Her eyes, however, were on Caesar’s shoulder. His wound wasn’t deep, but it would need to be stitched.
“I’m not, but my tractor—” He broke off as he saw his tractor across the lane, still whirring and grinding as it tried to plow through the stone wall. “My tractor!”
He ran over to turn off the engine.
Anthea continued to calm Caesar, wondering if the farmer could help them find a surgeon who might stitch up a horse. She had to push Florian and Bluebell away, gently, as they kept nudging her with their noses. She didn’t look up until Jilly said her name, very loudly, with a swear word coming right after.
“What’s wrong?” Anthea said.
The farmer was heading back to them, having apparently given up his tractor as a loss, at least for now. He was giving the horses a bemused but not hostile look, and they in turn—
“Jilly!” Anthea said sharply, looking over their charges. “Where are Leonidas and Holly and Juniper?”
“I’ve
been trying to tell you,” Jilly said. “I don’t know! They’re just gone!”
24
HUNTING PARTY
“They must have bolted,” Jilly said.
“Correction,” Anthea said grimly, “Leonidas bolted, and he took the mares with him.”

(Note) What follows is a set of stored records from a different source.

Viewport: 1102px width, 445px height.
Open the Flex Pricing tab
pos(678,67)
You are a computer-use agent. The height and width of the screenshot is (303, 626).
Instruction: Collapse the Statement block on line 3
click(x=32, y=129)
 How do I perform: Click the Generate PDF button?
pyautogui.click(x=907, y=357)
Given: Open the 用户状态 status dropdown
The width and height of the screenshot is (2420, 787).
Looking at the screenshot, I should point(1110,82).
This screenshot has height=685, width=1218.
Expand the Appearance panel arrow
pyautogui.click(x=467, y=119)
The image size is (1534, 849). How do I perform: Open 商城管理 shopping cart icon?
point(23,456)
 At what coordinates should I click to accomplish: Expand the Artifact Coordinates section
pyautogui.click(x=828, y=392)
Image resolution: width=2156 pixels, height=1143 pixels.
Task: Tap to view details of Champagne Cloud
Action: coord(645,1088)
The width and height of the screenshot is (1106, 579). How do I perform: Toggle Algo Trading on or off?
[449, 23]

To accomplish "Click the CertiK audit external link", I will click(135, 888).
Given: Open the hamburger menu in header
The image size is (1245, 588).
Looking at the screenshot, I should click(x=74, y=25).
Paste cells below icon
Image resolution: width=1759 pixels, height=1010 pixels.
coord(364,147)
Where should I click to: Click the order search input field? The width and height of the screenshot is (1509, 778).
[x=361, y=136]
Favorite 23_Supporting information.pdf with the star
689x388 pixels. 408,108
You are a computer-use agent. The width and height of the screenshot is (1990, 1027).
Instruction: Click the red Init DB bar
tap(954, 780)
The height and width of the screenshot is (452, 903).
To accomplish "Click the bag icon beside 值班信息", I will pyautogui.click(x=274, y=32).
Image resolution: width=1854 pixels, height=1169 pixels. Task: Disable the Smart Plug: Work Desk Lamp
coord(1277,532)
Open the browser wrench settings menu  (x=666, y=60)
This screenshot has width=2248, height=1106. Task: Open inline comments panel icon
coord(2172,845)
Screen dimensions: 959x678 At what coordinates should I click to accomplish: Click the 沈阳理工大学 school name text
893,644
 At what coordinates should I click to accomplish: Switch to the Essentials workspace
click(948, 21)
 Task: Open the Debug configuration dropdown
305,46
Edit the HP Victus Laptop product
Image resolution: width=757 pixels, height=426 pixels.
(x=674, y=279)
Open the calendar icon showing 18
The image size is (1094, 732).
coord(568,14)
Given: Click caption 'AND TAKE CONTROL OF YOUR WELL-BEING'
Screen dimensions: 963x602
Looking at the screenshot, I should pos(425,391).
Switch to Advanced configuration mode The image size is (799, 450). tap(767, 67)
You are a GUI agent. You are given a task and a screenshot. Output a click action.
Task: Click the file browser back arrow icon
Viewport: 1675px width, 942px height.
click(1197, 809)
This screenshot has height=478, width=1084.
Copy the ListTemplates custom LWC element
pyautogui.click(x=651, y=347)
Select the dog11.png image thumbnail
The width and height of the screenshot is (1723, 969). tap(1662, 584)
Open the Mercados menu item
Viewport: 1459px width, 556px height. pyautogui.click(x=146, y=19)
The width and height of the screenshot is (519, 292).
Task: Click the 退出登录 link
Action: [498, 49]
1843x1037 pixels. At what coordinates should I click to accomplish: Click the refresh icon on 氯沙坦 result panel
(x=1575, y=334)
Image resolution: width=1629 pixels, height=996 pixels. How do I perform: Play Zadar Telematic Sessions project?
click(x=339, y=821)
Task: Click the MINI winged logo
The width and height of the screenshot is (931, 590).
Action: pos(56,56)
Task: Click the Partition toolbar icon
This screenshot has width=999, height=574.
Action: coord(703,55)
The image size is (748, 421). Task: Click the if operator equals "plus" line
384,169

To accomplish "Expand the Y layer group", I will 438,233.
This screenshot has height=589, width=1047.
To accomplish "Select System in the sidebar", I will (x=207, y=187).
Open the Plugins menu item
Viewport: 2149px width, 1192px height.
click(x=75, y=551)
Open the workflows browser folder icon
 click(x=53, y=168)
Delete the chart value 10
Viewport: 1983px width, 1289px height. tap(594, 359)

“They went that way,” the farmer said, pointing into the field he had just come from on his tractor. “While I was lyin’ there one of ’em almost stepped on me.”
“I’m sorry,” Anthea said, feeling numb. “I’m sorry. But you’re all right? You’re all right.”
“What should we do?” Jilly said. She reached out a hand and let Caesar nuzzle her palm. She couldn’t see his injury from the side she was on. “Is he all right?”
Anthea turned him so that Jilly and the farmer could see. The man let out a low whistle and Jilly gasped.
“He needs a surgeon,” Anthea said. She gave the reins to Jilly. “You need to get Buttercup’s saddle right, and find a place to rest.”
“You are welcome to bring them to my barn,” the farmer said. Then he stopped and his brow wrinkled. “Are they … sickly?”
“No,” Anthea said. “They don’t have any diseases.”
The farmer nodded. “Could a man used to doctoring oxen and cattle take care of that one?” He pointed to Caesar.
“Yes!” Jilly almost shouted in excitement, making the man jump and Buttercup flinch.
“Good,” Anthea said.
She took Bluebell’s reins from Jilly, who got a better grip on Caesar. Anthea unclipped the lead line from Florian and stuck it in a saddlebag. He wore a saddle, with heavy panniers on each side that were now half-empty of food and fodder. She took those off and left them sitting in the road, then made sure that the reins knotted at his neck wouldn’t come loose and tangle in his front legs.
“What are you doing?” Jilly asked as Anthea swung into Bluebell’s saddle.
“I need you to take the others,” Anthea said. She wished that she had more time to celebrate the fact that she had just gotten so gracefully into the saddle without a mounting block, but unfortunately she didn’t. “Take care of Caesar, rest.”